Sea Surface Salinity (SSS) are retrieved from SMOS and SMAP L-band radiometers at a spatial resolution of about 50km. Traditionally, satellite SSS products validation is based on comparisons with in-situ near surface salinity measurements. In-situ measurements are performed on moorings, argo floats and along ship tracks[JB1] , which provide punctual or one-dimensional (along ship tracks) estimations of the SSS. The sampling difference between one-dimensional or punctual in-situ measurements and two-dimensional satellite products results in a sampling error that must be separated from measurement errors for the validation of satellite products.
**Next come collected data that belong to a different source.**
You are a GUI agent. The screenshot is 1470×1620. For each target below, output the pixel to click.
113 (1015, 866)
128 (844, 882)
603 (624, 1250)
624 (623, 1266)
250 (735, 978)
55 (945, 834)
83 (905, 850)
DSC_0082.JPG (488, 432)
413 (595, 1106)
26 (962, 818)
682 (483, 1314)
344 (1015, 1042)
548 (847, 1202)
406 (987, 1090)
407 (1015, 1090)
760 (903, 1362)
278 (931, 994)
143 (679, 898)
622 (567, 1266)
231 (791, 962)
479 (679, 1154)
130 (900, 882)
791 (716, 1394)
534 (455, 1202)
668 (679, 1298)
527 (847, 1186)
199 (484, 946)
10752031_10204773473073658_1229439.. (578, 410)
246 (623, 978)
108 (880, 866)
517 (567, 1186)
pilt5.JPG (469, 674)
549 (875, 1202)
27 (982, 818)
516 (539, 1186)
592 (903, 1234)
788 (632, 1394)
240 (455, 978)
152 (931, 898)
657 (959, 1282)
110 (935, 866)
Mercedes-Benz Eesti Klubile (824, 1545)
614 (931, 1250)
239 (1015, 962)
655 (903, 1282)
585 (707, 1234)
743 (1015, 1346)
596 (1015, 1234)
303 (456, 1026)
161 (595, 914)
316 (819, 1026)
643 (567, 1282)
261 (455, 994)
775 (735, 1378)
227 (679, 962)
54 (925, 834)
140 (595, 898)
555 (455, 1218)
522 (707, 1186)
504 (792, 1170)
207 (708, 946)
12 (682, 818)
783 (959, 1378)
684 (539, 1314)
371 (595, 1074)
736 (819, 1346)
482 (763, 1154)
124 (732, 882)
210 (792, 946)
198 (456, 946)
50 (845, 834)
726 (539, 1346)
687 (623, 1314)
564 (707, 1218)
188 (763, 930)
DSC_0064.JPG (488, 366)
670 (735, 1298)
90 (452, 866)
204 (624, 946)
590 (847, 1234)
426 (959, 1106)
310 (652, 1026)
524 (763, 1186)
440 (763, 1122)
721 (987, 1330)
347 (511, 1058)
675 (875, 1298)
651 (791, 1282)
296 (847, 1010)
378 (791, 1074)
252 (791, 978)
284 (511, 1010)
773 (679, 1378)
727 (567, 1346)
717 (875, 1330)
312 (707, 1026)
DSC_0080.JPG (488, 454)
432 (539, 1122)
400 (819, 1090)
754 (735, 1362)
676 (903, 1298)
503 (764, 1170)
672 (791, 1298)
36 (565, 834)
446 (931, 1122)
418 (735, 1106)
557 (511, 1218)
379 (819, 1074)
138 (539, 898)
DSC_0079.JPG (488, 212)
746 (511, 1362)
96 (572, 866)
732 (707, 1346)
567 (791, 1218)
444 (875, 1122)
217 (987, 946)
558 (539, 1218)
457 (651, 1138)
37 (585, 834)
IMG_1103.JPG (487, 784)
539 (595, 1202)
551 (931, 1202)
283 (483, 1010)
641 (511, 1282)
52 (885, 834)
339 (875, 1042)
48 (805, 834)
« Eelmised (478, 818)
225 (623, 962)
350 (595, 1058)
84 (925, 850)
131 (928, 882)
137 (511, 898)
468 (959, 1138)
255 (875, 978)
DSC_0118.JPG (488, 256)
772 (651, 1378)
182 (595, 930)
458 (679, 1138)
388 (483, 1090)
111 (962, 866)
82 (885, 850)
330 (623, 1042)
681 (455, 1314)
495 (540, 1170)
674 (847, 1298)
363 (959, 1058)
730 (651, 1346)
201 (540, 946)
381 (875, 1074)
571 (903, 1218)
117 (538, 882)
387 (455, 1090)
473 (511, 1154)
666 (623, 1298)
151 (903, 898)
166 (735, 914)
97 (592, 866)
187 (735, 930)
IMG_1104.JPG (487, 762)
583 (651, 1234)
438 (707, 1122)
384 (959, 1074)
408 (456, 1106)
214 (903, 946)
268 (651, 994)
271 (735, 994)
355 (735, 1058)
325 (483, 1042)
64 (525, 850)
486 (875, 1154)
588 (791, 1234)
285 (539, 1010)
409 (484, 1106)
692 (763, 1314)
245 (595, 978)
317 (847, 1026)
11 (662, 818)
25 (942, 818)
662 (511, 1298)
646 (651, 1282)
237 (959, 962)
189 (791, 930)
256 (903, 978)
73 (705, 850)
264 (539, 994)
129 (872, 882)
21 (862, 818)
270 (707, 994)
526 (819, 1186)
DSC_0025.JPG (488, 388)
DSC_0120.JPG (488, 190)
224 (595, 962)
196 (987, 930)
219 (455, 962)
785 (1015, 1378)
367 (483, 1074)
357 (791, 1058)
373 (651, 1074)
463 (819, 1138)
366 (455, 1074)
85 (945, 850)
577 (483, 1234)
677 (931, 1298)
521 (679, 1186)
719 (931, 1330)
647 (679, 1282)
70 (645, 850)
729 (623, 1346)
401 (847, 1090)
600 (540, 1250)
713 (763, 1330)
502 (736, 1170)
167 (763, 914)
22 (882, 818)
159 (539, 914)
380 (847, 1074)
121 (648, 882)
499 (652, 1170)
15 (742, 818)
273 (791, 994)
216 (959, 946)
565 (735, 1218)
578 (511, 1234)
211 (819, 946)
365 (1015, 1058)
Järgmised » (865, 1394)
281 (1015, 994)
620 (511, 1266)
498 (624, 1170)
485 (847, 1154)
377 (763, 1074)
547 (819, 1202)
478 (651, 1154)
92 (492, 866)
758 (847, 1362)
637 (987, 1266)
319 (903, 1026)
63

We use a small-scale resolution field (1/12° Mercator Global Ocean Physics Analysis and Forecast) to estimate the expected sampling error of each kind of in-situ measurements, by comparing punctual, [JB2] one-dimensional and two-dimensional SSS variability. The better understanding of sampling errors allows a more accurate validation of satellite SSS and of the errors estimated by satellite retrieval algorithms. The improvement is quantified by considering the standard deviation of satellite minus in-situ salinities differences normalized by the sampling and retrieval errors. This quantity should be equal to one if all the error contributions are correctly considered. This methodology will be applied to SMOS SSS and to merged SMOS and SMAP SSS products.
卫星亚像元的盐度变化:对卫星原位比较的影响。
海面盐度(SSS)是由SMOS和SMAP l波段辐射计反演的,空间分辨率约为50km。传统上,卫星SSS产品的验证是基于与现场近地表盐度测量值的比较。在系泊处、货船浮筒和船舶轨道沿线进行现场测量[JB1],可提供准时或一维(沿船舶轨道)的SSS估计。一维或准时原位测量与二维卫星产品之间的采样差异导致采样误差,必须将采样误差与卫星产品验证的测量误差分开。我们使用小尺度分辨率场(1/12°墨卡托全球海洋物理分析和预报),通过比较准时、[JB2]一维和二维SSS变化来估计每种原位测量的期望采样误差。更好地理解采样误差可以更准确地验证卫星SSS和卫星检索算法估计的误差。通过考虑卫星减去经采样和检索误差归一化的原位盐度差的标准差来量化改进。如果正确考虑所有误差贡献,这个量应该等于1。该方法将应用于SMOS SSS以及合并的SMOS和SMAP SSS产品。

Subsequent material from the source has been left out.